» What you are asked to do:
Would you restate, word for word, only the lines starting at the one with "You are a computer-use" and ending with the final line of the entries below? Pictures stay out.

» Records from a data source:

**********

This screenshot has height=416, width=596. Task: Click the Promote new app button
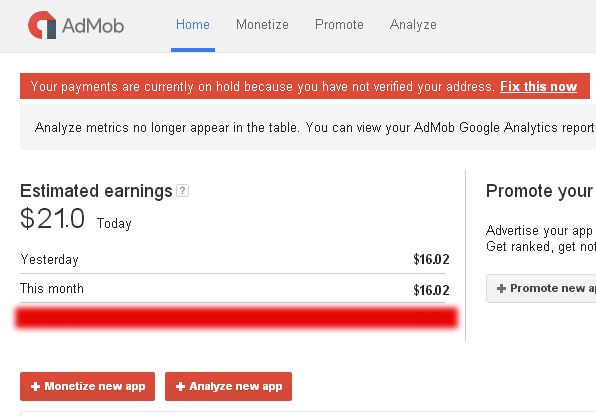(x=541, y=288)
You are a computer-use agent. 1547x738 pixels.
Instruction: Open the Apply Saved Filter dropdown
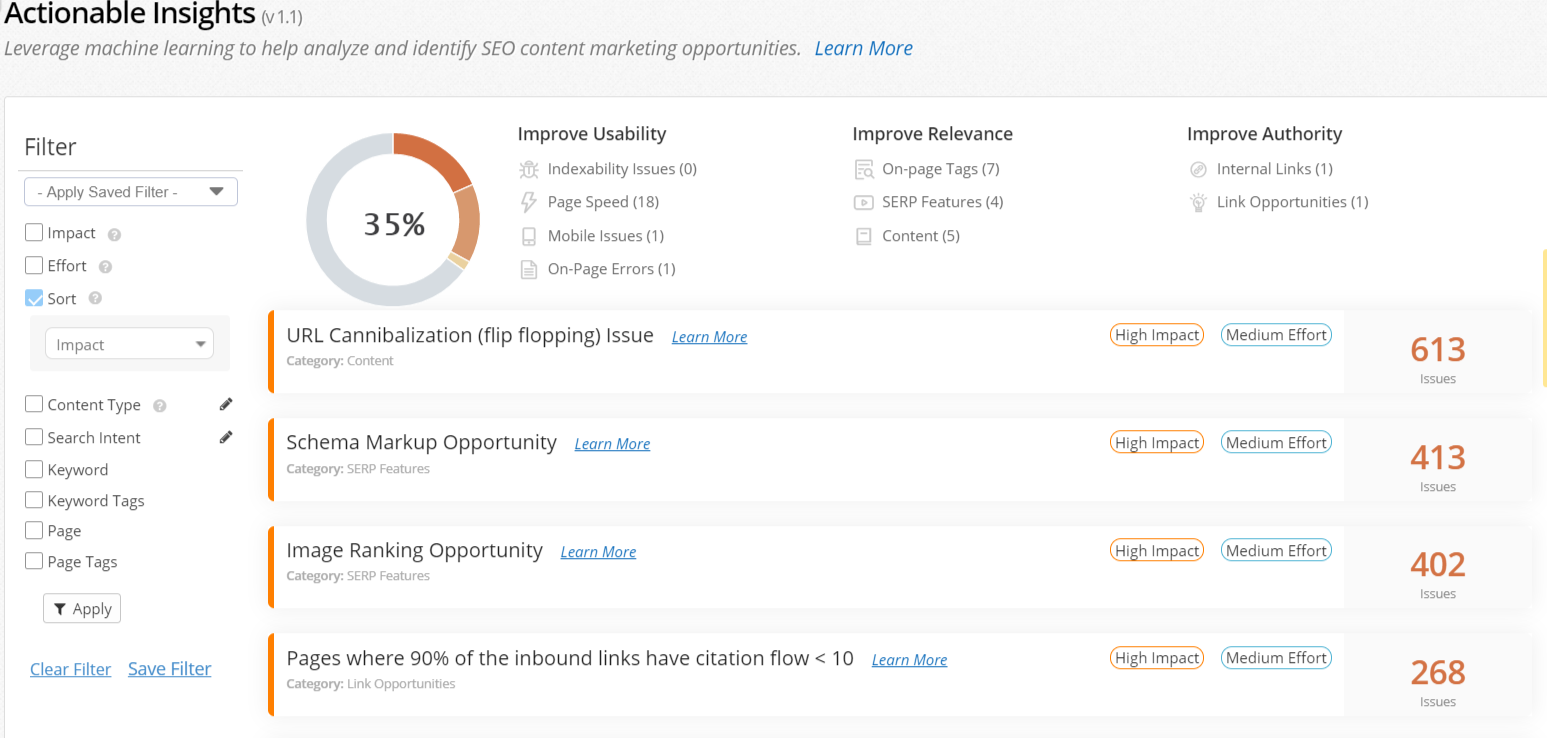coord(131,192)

**********

» Your response:
You are a computer-use agent. 1547x738 pixels.
Instruction: Open the Apply Saved Filter dropdown
coord(131,192)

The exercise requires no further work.